The average student at OHS most likely plans to leave the island as soon as possible following graduation; most students also would probably agree that they have no immediate plans to return. Yet despite this trend, alumni regularly return to the island, even to become a teacher at OHS. Many of us may already know that new Spanish teacher Rebecca Parish is an OHS alumna, regardless of whether one is taking Spanish this year. However, none of us know exactly how and why Parish, who began as a student just like any other at OHS today, has circled back to her place of origin.
A seasoned Orcas student, Parish attended Orcas Island School District from the age of six. She described her high school self as rather “chatty,” and focused more on “social happenings than school happenings.” Just like many OHS students, she did not expect to return to the island, and while she enjoyed Spanish as a student, she did not expect to eventually teach it, especially in the same classroom in which she first learned it. Similarly, she remarks that only now does she realize she appreciated the smallness of the school: “I think if you would have asked me in high school if I liked that, I probably would have said no,” said Parish, “But looking back on it, I do.”
Parish studied Spanish and Latin American Studies at a small working college in North Carolina–where she also worked in plumbing to earn towards her tuition–but she believes what made her fluent in the language was her time spent living in Costa Rica, where she both studied at a university and lived in a small island community of 500 residents, where she worked in sea turtle conservation. “That was a really beneficial experience in lots of ways,” she said. “Mostly just in learning how other people live, and how it’s different from how I grew up, and that even though it was so different, it was just as normal.” Parish also worked as a crew leader for Northwest Youth Corps, prompting her to start teaching.
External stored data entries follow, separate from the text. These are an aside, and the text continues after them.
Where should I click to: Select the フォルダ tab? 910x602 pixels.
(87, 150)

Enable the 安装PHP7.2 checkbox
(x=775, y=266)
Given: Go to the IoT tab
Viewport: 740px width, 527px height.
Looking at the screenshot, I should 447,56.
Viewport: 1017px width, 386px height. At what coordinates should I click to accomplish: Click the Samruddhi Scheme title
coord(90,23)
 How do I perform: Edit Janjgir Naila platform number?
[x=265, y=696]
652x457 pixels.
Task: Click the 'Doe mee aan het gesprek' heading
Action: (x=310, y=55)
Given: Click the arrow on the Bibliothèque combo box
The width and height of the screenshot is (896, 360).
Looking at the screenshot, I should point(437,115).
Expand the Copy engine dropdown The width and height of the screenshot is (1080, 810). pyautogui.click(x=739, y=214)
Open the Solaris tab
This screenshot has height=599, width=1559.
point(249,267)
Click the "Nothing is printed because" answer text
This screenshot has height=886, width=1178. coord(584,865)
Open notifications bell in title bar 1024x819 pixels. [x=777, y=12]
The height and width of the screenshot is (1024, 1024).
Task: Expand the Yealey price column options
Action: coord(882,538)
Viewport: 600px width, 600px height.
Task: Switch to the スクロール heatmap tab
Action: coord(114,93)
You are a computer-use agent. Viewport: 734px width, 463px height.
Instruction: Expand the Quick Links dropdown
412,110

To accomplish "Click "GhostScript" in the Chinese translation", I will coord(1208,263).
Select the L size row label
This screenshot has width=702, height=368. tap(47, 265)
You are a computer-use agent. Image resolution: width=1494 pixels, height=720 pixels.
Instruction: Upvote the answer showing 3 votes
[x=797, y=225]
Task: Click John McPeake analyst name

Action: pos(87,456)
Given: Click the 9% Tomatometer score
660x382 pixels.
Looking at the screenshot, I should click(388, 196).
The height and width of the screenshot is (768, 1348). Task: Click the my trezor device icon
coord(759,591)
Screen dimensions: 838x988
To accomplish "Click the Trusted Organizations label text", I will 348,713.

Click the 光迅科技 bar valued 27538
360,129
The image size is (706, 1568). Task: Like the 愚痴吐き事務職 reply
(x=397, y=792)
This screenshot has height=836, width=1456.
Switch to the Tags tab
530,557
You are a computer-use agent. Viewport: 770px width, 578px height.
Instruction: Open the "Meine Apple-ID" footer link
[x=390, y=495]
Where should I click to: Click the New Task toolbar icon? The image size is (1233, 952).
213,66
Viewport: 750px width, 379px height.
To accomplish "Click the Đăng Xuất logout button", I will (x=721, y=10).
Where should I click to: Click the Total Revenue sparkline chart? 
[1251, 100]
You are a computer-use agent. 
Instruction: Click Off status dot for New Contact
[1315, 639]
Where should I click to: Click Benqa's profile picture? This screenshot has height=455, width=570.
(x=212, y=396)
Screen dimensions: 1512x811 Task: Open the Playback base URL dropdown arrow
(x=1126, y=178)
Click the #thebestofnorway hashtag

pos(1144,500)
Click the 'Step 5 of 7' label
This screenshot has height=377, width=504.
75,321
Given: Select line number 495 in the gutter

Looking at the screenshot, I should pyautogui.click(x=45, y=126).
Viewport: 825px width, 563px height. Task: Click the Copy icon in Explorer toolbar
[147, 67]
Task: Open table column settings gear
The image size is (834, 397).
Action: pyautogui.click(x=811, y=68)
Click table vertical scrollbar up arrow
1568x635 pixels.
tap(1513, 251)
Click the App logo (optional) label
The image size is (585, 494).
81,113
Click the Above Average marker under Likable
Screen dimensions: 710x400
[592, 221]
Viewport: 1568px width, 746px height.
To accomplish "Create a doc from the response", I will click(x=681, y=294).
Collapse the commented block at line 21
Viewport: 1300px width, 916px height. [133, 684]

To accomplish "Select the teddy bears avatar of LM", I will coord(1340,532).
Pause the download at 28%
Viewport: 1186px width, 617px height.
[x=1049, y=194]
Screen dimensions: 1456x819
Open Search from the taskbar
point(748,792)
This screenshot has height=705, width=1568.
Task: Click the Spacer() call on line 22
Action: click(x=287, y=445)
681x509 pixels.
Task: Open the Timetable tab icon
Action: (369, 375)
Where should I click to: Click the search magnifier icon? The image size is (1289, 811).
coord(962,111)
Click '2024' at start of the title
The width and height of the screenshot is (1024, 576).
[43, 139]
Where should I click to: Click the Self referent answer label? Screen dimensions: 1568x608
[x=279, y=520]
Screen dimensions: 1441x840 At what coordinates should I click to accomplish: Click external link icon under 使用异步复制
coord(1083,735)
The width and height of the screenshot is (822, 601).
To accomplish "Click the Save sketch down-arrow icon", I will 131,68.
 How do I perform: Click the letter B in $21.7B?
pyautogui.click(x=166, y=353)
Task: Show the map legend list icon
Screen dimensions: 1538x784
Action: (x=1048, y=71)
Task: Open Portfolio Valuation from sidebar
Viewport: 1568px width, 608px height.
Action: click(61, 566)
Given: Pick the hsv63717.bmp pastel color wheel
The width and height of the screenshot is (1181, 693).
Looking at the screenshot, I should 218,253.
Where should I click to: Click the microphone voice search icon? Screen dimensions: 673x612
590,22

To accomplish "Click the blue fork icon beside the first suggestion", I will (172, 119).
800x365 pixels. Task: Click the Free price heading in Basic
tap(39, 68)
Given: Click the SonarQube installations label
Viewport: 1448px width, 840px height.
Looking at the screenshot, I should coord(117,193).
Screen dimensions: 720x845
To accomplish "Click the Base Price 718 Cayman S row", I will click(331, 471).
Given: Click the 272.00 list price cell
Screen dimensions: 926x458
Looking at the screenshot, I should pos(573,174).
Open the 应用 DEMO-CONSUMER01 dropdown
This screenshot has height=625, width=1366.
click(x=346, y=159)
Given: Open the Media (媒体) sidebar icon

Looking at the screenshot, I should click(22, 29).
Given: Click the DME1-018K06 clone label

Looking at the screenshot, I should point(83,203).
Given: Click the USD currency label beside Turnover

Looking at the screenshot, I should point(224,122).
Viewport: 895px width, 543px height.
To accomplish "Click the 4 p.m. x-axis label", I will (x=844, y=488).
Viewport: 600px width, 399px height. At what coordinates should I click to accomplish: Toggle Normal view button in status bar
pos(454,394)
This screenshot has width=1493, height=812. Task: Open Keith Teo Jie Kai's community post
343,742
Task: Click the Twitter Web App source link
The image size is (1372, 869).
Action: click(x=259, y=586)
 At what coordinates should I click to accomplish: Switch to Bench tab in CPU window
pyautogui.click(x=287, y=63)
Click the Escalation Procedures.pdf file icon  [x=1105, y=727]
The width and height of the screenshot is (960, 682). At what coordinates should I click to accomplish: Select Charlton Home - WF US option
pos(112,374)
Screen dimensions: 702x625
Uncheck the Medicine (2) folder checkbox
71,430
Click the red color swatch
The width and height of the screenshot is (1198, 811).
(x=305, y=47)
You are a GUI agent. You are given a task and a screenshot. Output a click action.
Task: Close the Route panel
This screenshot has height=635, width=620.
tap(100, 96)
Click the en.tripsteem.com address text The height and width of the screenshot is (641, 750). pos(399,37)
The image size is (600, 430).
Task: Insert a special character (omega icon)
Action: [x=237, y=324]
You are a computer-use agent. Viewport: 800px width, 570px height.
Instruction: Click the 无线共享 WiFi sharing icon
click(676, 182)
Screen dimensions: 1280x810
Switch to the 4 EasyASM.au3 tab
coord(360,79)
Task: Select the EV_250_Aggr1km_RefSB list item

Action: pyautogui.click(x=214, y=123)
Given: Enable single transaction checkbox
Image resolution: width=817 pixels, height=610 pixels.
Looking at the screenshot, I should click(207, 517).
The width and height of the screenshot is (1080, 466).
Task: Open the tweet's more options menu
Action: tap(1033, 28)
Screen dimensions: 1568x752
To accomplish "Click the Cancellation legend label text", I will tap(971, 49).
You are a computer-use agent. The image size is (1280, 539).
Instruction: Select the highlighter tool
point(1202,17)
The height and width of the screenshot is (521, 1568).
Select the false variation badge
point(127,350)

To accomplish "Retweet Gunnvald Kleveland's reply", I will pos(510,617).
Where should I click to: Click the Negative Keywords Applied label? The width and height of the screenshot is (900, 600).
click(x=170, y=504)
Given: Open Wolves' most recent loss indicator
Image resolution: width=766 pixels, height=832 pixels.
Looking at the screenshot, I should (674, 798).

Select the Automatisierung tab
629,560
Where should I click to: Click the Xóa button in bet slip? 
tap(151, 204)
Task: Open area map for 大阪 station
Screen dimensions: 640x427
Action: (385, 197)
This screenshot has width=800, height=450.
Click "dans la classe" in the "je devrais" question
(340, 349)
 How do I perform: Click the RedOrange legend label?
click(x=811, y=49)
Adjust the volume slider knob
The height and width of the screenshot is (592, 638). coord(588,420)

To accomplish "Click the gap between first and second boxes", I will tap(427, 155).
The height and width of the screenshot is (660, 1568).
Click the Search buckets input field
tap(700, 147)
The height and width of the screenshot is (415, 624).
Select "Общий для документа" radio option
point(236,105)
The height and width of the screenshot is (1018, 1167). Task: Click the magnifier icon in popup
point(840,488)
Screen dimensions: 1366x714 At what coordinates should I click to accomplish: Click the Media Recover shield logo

A number of factors influenced Parish to return to her roots. She had already been considering returning at some point due to the realization that the other communities in which she had been living – including the diverse community of White Center near Seattle, where she also taught – were similar to the Orcas community in that they were also tightly-knit. Upon finding out over the summer that the position was open, Parish felt that now was the right time to return. “Going to these other places, and wanting to be a part of the community, I was thinking that I’m from a community, and I can just go back to where I’m actually from, and be a part of that again.”
Comparing the present-day OHS to her memories of the school as a student, Parish believes that the school still holds the same vibes and sense of connectedness. In terms of her own personal change, she remarks that the lack of racial diversity at OHS led her to grow up “with the perception that racism didn’t exist here,” and she feels that her experiences and her passion for social justice have changed that perception for the better. “Leaving, and learning a lot more about my role in it made me reflect on how a lot of those things do exist here,” said Parish. “I guess [social justice] is one thing I feel like I’m bringing back here as a perspective.” Her way of teaching is more interactive and spontaneous than her own high school Spanish class, with emphasis on culture and ability to verbally speak the language.
So far she finds that “weirdly, it doesn’t feel that weird” returning to teach in her old classroom. She does not believe she has yet reverted to her old self as she expected to. Regarding the environment of Orcas Island, she enjoys the convenient proximity to nature as well as the view through the window; socially, it has been rewarding to see familiar faces, be part of the
community, get to know the students, and share her knowledge and experiences. “The plan is to stay for an indefinite amount of time, and keep growing here.”